Regarding translation, another stuff it will be nice is language catalogue per Squeak Application. It is not unrealistic people/organisation/vendor will develop Squeak application (applet, extension or whatever it should be nammed) for the OLPC. In this case this organisation will also need to ship language catalogue with their Squeak Application. It is also what Gettext provides.
That's a good idea. What's your definition of Squeak Application? I think a .pr whould be a good unit.
Bert and I just had a chat about this :-)
Our thoughts were:
- separate the translations into chunks by SystemCategory
- generate an initial set of gettext files from the current language
editor files
- use the comments in gettext to add class>>selector>>line nr
- on a new release write out a new set of templates
- then use gettext tools, diff etc to maintain the translation files
(Bert please correct/add where necessary)
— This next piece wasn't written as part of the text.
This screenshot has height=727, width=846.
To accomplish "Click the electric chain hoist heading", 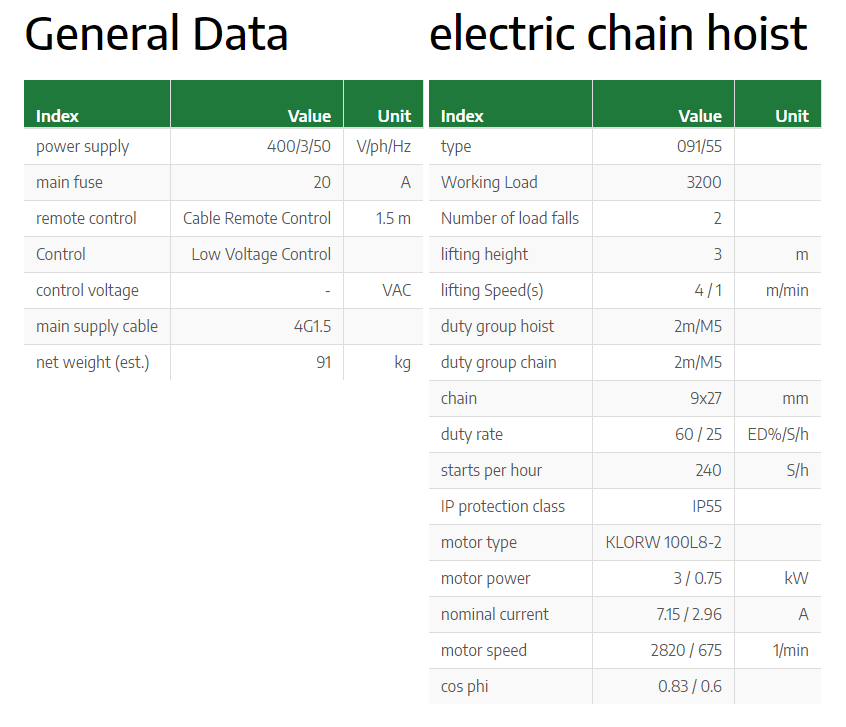I will click(x=618, y=34).
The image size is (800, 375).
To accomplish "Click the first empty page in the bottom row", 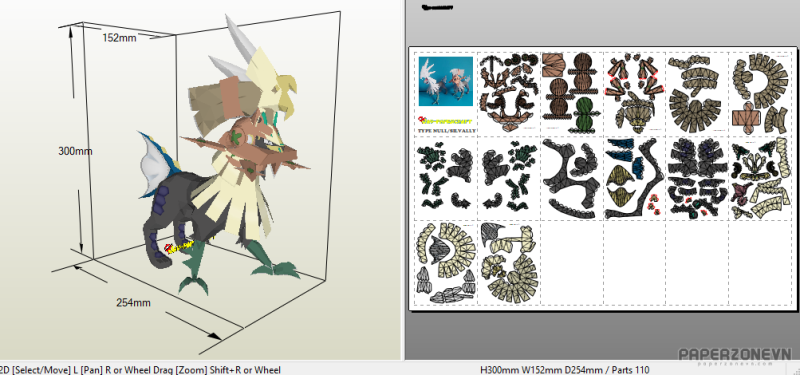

That's the general idea, yes.
We need a way to generate current .pot files by scraping the image (which should be called by ReleaseBuilder). This way they will be up- to-date unlike the current translation files which contain many unreferenced entries.
Translators then produce .po files from the templates, using a simple text editor or one of the special .po tools.
Then we need a way to load translations from files, preferably on demand as to not unnecessarily slow down the startup. Breaking translations into several files (based on class category) should help with this. We will want to read the compiled .mo format which is a binary sorted and hashed table of the strings:
http://www.gnu.org/software/gettext/manual/gettext.html#MO-Files
This is emulating gettext (which is also the approach used by Python). Alternatively a plugin could be written that uses the gettext library to lookup translations, though I'd prefer the former. An interim solution would be translating .po or .mo files to our old translation file format.
Btw, the gettext manual linked above is quite interesting to read, it covers a lot of special cases due to its wide usage.
- Bert -
This is a pretty well defined chunk of work, that could be handed off to somebody.